TASK BRIEF => Would you print the listing that follows exactly, but without its pictures?

*** Opening AVAILABLE DATA ***

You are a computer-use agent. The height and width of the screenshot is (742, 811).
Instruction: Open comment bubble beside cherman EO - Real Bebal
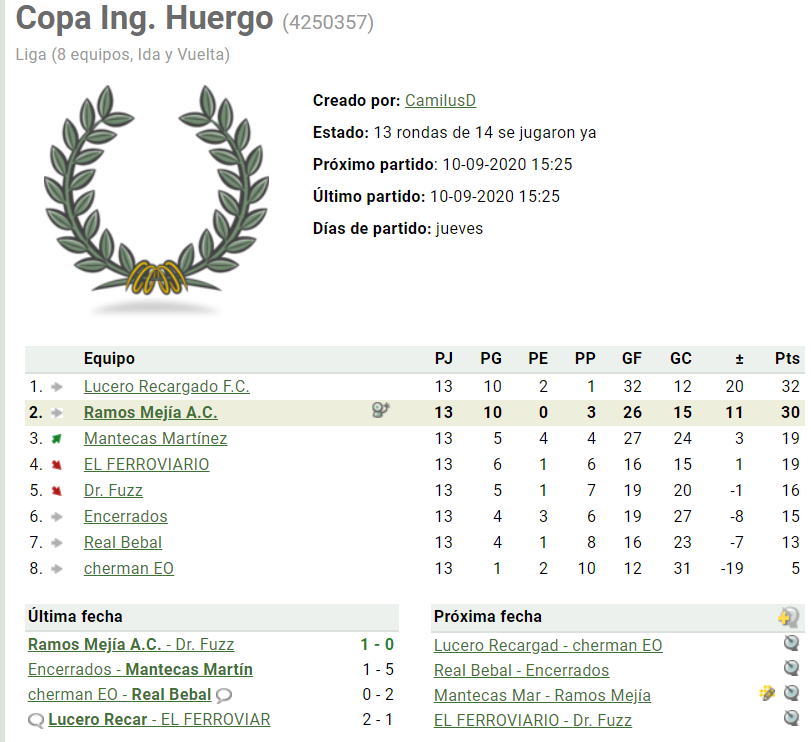coord(224,695)
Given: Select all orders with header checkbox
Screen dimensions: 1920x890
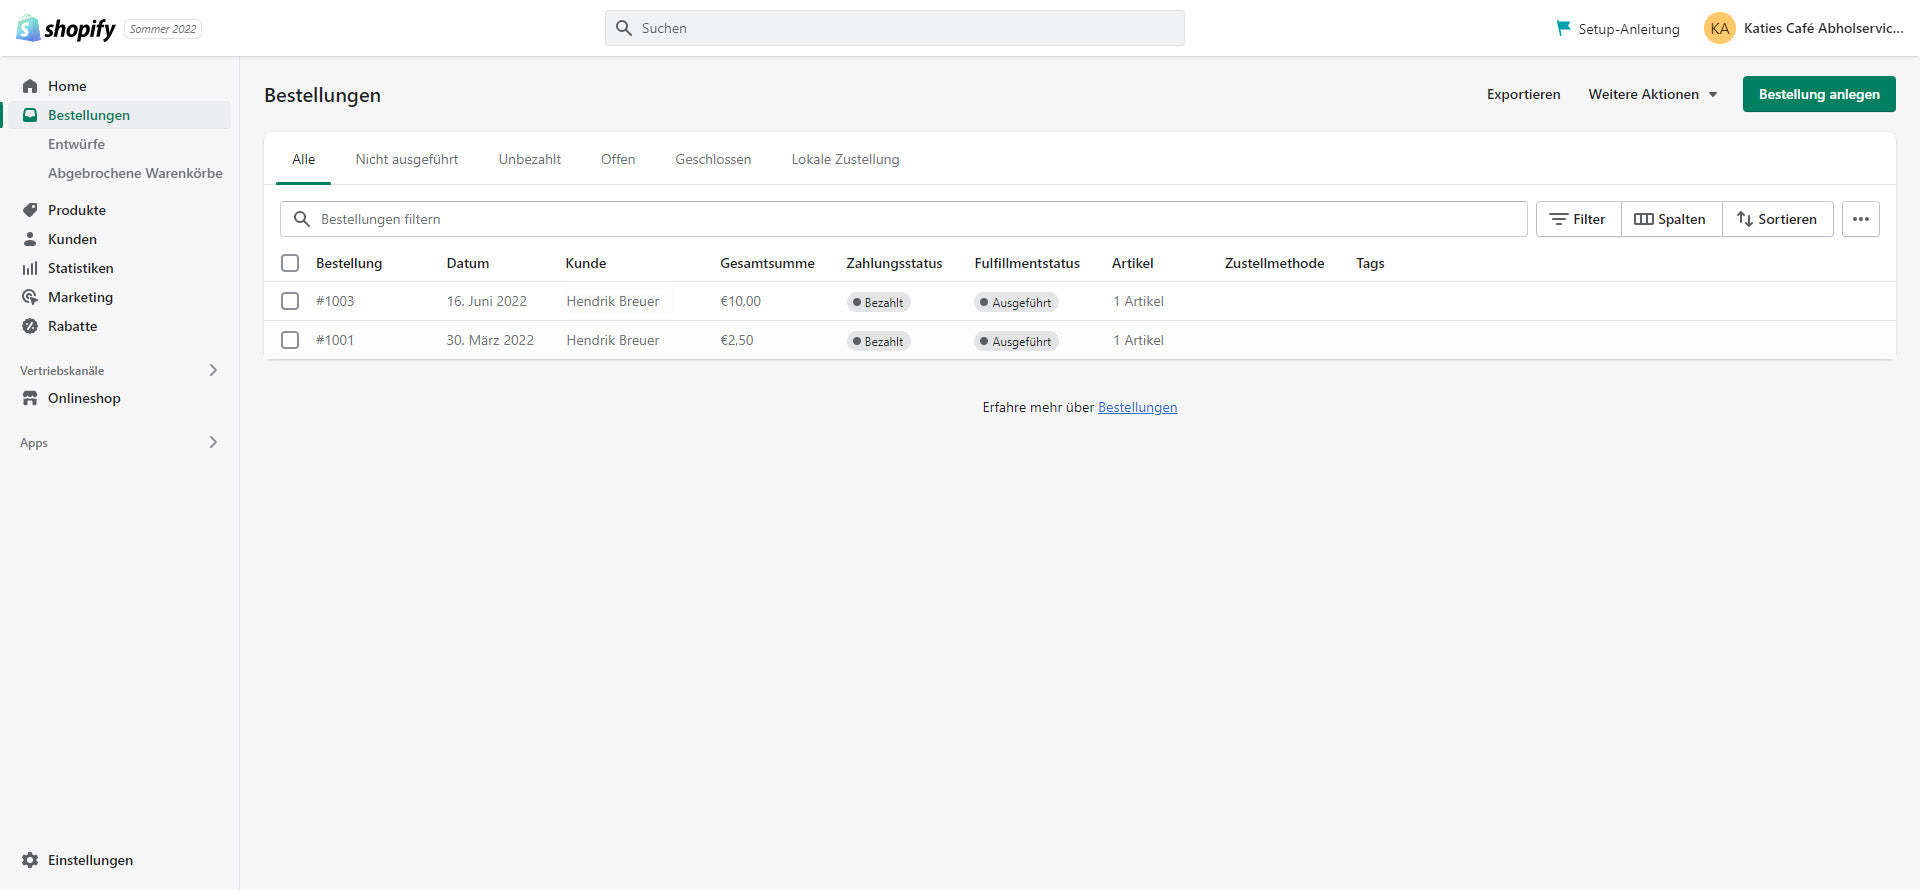Looking at the screenshot, I should [x=290, y=263].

*** Closing AVAILABLE DATA ***

WORKED SOLUTION =>
You are a computer-use agent. The height and width of the screenshot is (742, 811).
Instruction: Open comment bubble beside cherman EO - Real Bebal
coord(224,695)
Given: Select all orders with header checkbox
Screen dimensions: 1920x890
Looking at the screenshot, I should [x=290, y=263].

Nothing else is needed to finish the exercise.